Don’t forget to take note of all your exchanges! Carefully and correctly recording all information related to potential donors is very important. It’s one of the biggest lesson we’ve learned in our experience with donors: the importance of even the most mundane information. Encourage your staff to record and follow up on exchanges. Losing the thread could lead to the loss of funding opportunities.
Check out online resources, like social media groups, to expand your list. First, orient your research according to geographic criteria and financial interests. When evaluating opportunities, ask yourself the following questions to find new connections between the donor’s interests and your fundraising needs.
Does the donor prefer to fund projects at the national or local level? If the latter, has he shown interest in the communities you work with? If you are looking for donor businesses, which ones are active in your neighborhood?
Based on the organization’s goal or mission statement, what population or issue do your donors want to support, and is it possible to relate these motivations to your work? Who have your donors funded in the past? Have they funded organizations similar to yours or with which you have a link or a partnership? If it is an institution, such as a large foundation or business, does it offer different programs or different funding channels? This information is available online – and easier to find than you believe. Social media profiles, personal pages notes from other organizations like tie ups or events are some places to begin looking.
Does the donor want to provide the type of funding you need? Will they finance the ongoing costs of the program or do they prefer to finance projects of limited duration?
These questions will help you build your list of potential donors. Also, your answers will allow you to compare the different criteria in order to choose who to approach, as well as to prepare a proposal for a targeted grant or appeal. Record information and its sources in print or electronic format. While a donor management software could be useful, spreadsheets or a system you design can work just fine to begin with.
When making your list of potential donors, determine the capacity of each. What is the amount of their donations? What are their assets? If the information is available, take note of the number of organizations they support. Knowing that a donor gives to a hundred grants rather than five will help you gauge your chances of securing funding.

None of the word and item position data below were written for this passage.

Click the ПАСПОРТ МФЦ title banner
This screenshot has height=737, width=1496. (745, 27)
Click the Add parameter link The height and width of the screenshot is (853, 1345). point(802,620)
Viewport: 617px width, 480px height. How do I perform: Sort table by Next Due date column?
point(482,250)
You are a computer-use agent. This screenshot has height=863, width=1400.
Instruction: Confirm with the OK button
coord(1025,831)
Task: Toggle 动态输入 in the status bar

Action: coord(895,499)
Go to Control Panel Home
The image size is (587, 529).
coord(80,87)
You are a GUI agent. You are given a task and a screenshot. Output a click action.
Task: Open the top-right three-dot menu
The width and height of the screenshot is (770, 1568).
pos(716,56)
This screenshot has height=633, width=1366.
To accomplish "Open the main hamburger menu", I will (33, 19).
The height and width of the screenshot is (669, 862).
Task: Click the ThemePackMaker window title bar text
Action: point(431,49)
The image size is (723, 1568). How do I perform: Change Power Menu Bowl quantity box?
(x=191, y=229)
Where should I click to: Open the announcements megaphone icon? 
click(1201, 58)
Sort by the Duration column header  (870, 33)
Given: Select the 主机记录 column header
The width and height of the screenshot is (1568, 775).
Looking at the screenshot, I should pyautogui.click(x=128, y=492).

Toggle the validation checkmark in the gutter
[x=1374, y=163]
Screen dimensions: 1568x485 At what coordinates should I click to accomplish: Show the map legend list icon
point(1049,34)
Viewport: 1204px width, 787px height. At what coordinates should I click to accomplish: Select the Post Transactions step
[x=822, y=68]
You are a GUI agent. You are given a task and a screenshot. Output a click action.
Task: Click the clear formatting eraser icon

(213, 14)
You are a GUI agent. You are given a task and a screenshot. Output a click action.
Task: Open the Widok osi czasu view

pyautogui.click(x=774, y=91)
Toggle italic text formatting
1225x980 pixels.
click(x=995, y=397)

Remember that these questions are also important for large donor institutions, such as corporations and major foundations. Large donors receive thousands of requests every year. To manage them effectively, they usually develop policies defining, for example, the maximum amount of donations.
Before deciding who you will present a proposal to, rigorously reassess each potential donor on your list based on the criteria of relationships, capacity, and interests.
You can, along with your teams, set up meetings to go over the long list of potential donors and divide it into Lists A, B, and C based on each person’s suitability and desirability for a given fundraising project. For example, your List A can include donors with whom there is a personal relationship and where interest and capacity are demonstrated. For their part, the donors registered in List C do not meet current funding needs, but could be appropriate for other projects.
In large fundraising campaigns, you should look for at least three qualified donors for every donation the team wishes to receive. Establish your own ratio to target your searches. Which means that if you want to secure three donations of $100, set a goal of finding nine donors with the capacity to give of that value. You should adapt the donor-donation ratio according to the size of the donation. That is, the size of the donation should be proportional to the number of donors.
The Fundraising Research Cycle
The job is obviously not finished when you have qualified donors. A good search for potential donors facilitates all stages of the giving pyramid. From creating and evaluating a list of potential donors to gathering information for subsequent phases of the cycle.
There’s no one-size-fits-all way of going about your potential donor fundraising efforts. Instead, vary your approach and practice a collection of strategies to make the most of your high-quality prospects and donors.